#### [YOUR INSTRUCTIONS]
Copy the forum thread below word for word, from "## Voadam (Jan 6, 2009)" through "all my games.", inclusive.

*** PAGE EXCERPT Section Begins ***

No shame for not remembering Wilbur. He just sat in a bar, went to the latrine and stayed there, from your point of view. Nothing exceptional.


----------



## Voadam (Jan 6, 2009)

Happy New Year!


----------



## Erekose13 (Jan 6, 2009)

Happy New Year to all as well. I'm back from vacation and trying to catch up on all my games.


----------



## Voadam (Jan 9, 2009)

Neurotic[sblock]







> I vaguely remember reading quite a few years ago some such quest to save a person from soul devouring dagger, but I cannot remember the details or where I've read it.




Wheel of Time series by Robert Jordan? Around the second book I think Matt starts being consumed by the dagger but is eventually saved by the aes sedai. Its what I thought of immediately on reading your story. [/sblock]


----------



## Voadam (Jan 9, 2009)

Quick recap for Ivid:

Justin went into the latrine and convinced the nauseated Wilbur that Justin is on his side. Also in the latrine was another patron who got a complementary soup and did not fare as well, he's doubled over in a corner groaning.

Justin slashed Wilbur to bloody his blade and then broke through the wall out of the inn. Dragging Wilbur out into a dark alley he sent him off to hide in the shadows.

Justin inspired courage for everybody then drew out a wineskin and contemplated how he could catch a cloud with it.


----------



## Voadam (Feb 3, 2009)

Neurotic
[sblock]A reminder: The Paragnostic Assembly sent you to find and copy some ancient Uraqi texts that Avaldunir (a high ranking member of the Assembly) divined were recently unearthed. You know that at one point they were on the ship The Bloody Vengeance and you tracked an orc from the ship to the tavern The Rusty Tankard tonight, though this required expending some resources the Assembly sent you out with. You were in the bar discretely listening in on the orc through a clairaudience potion as he talked to Justin and then Kenzil.

*** PAGE EXCERPT Section Ends ***
*** SOURCE MATERIAL Section Begins ***

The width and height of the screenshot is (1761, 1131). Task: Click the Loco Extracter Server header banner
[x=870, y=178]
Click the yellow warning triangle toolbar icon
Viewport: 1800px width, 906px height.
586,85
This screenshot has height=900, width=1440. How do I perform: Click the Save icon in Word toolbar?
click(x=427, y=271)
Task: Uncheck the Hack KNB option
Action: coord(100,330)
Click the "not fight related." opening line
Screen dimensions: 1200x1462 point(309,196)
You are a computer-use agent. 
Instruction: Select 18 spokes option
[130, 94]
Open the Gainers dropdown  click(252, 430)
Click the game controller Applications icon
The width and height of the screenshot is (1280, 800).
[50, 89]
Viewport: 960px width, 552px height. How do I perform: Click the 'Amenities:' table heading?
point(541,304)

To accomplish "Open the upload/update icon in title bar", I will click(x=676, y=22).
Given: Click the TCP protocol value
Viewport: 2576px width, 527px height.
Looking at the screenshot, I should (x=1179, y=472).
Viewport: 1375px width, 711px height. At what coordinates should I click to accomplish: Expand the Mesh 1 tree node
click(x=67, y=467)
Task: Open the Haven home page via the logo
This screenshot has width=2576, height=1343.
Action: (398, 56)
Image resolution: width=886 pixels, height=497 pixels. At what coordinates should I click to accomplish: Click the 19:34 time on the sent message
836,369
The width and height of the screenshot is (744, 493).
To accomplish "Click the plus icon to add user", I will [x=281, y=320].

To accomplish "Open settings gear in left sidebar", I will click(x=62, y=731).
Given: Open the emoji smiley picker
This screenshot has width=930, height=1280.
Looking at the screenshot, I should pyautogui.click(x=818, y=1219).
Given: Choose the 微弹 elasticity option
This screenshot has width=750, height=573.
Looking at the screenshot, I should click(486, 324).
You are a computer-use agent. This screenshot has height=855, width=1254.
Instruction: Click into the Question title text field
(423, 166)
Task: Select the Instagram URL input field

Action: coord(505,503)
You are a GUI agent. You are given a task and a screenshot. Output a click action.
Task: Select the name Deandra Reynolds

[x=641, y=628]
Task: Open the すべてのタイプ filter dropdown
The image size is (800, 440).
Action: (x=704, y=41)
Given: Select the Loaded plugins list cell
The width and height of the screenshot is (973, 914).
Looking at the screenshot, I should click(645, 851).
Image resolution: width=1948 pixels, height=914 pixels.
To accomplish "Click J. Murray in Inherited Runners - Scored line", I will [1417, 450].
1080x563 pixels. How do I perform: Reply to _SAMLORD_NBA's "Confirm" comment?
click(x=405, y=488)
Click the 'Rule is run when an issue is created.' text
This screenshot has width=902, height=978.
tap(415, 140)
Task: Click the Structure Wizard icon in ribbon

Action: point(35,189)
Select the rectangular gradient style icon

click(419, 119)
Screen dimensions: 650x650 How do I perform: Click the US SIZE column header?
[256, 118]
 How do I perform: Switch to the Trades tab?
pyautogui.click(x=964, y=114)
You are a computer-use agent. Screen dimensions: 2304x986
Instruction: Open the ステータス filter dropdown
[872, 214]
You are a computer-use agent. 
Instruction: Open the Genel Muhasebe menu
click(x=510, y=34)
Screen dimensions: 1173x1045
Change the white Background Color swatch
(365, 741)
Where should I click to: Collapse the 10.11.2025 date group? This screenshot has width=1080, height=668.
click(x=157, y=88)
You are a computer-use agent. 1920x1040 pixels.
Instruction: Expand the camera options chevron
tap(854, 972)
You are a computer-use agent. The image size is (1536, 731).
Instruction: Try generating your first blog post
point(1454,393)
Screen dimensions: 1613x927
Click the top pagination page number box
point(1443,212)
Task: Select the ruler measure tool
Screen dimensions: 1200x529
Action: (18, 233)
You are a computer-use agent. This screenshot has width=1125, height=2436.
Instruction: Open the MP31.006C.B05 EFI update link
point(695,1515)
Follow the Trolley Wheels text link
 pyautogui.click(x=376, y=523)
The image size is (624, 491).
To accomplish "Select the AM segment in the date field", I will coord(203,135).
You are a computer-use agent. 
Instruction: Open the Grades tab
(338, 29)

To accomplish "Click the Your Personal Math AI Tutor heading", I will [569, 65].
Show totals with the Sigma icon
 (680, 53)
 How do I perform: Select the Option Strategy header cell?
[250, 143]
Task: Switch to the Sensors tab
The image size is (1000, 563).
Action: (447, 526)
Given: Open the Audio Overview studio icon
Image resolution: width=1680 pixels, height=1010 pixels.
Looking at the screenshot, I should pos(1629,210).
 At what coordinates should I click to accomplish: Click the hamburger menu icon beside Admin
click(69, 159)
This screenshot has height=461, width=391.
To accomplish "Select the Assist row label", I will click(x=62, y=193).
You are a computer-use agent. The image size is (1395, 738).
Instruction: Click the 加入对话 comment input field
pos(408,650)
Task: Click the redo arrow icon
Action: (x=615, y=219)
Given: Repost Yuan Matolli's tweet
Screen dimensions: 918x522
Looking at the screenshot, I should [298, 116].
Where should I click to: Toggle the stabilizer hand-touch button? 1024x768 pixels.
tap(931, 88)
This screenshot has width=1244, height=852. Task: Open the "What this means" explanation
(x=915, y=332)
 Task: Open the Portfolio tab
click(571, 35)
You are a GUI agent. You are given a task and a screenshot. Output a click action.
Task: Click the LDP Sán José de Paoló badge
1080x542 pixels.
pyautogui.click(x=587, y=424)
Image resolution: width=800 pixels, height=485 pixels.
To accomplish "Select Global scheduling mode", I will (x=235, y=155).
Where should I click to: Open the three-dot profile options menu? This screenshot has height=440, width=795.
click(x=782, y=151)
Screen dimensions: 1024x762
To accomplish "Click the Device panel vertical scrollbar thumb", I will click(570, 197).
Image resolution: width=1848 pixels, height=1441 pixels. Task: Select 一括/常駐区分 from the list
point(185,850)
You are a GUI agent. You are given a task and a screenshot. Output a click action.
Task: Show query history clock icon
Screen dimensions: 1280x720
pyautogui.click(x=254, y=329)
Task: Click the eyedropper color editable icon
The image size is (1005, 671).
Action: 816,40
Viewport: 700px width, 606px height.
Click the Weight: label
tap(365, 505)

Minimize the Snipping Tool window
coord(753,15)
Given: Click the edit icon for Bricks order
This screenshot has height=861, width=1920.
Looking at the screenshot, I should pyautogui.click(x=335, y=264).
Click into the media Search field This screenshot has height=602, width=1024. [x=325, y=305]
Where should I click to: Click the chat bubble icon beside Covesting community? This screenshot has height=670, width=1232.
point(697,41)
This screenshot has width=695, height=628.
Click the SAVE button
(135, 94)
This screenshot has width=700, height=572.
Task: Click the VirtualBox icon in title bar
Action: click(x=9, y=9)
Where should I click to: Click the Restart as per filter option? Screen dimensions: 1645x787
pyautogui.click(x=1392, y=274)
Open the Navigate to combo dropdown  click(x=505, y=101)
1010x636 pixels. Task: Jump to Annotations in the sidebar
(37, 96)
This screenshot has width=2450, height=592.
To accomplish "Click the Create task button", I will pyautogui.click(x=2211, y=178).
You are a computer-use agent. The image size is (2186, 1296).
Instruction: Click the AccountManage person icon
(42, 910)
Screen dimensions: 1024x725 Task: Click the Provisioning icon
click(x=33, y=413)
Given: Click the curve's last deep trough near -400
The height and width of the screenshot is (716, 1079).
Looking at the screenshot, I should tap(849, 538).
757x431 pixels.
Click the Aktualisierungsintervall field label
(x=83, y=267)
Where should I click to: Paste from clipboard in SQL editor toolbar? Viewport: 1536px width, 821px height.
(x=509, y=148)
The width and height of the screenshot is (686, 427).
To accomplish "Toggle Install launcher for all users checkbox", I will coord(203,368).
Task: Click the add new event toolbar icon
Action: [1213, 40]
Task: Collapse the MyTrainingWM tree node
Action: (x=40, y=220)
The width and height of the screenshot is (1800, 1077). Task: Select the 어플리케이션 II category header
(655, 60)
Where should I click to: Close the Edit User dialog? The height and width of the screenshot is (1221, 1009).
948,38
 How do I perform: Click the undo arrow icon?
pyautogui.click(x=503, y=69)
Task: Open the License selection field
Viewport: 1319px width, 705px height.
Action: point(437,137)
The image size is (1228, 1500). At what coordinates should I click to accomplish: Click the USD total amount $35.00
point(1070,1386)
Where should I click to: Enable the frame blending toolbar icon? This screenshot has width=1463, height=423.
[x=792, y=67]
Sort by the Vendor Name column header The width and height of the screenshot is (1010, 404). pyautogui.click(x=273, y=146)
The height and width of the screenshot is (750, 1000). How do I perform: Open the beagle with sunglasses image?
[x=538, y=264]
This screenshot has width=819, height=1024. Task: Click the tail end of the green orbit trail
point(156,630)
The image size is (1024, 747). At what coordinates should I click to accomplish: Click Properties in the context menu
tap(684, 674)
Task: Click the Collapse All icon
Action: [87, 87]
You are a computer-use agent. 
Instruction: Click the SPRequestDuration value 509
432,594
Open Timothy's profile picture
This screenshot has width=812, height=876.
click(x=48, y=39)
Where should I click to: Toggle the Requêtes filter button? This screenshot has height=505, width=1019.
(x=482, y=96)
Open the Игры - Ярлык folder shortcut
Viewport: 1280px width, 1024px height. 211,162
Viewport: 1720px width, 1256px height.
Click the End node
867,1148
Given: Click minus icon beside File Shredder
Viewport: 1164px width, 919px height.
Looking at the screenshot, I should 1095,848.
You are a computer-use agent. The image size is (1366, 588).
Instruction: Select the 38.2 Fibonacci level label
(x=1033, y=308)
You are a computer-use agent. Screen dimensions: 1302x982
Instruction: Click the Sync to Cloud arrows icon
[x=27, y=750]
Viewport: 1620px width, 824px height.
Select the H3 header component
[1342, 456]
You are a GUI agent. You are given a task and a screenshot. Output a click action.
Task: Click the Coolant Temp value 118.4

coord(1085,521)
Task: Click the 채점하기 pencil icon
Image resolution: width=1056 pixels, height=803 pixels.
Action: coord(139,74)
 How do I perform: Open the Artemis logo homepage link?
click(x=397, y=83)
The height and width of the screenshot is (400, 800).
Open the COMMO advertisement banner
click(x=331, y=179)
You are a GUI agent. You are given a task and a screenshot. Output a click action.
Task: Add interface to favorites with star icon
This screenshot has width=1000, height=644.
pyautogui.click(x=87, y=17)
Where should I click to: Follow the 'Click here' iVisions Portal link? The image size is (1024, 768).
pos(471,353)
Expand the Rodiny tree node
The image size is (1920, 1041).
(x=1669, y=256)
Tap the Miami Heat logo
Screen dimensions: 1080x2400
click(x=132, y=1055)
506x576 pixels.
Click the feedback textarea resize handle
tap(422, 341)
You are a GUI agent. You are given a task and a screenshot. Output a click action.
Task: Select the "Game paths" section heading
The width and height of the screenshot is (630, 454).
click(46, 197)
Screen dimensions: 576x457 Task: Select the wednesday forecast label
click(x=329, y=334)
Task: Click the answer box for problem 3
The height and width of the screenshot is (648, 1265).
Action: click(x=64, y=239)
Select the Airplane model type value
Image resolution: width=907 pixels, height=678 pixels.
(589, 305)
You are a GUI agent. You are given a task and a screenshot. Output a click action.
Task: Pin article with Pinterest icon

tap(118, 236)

*** SOURCE MATERIAL Section Ends ***

#### [TASK SOLUTION]
## Voadam (Jan 6, 2009)

Happy New Year!


----------



## Erekose13 (Jan 6, 2009)

Happy New Year to all as well. I'm back from vacation and trying to catch up on all my games.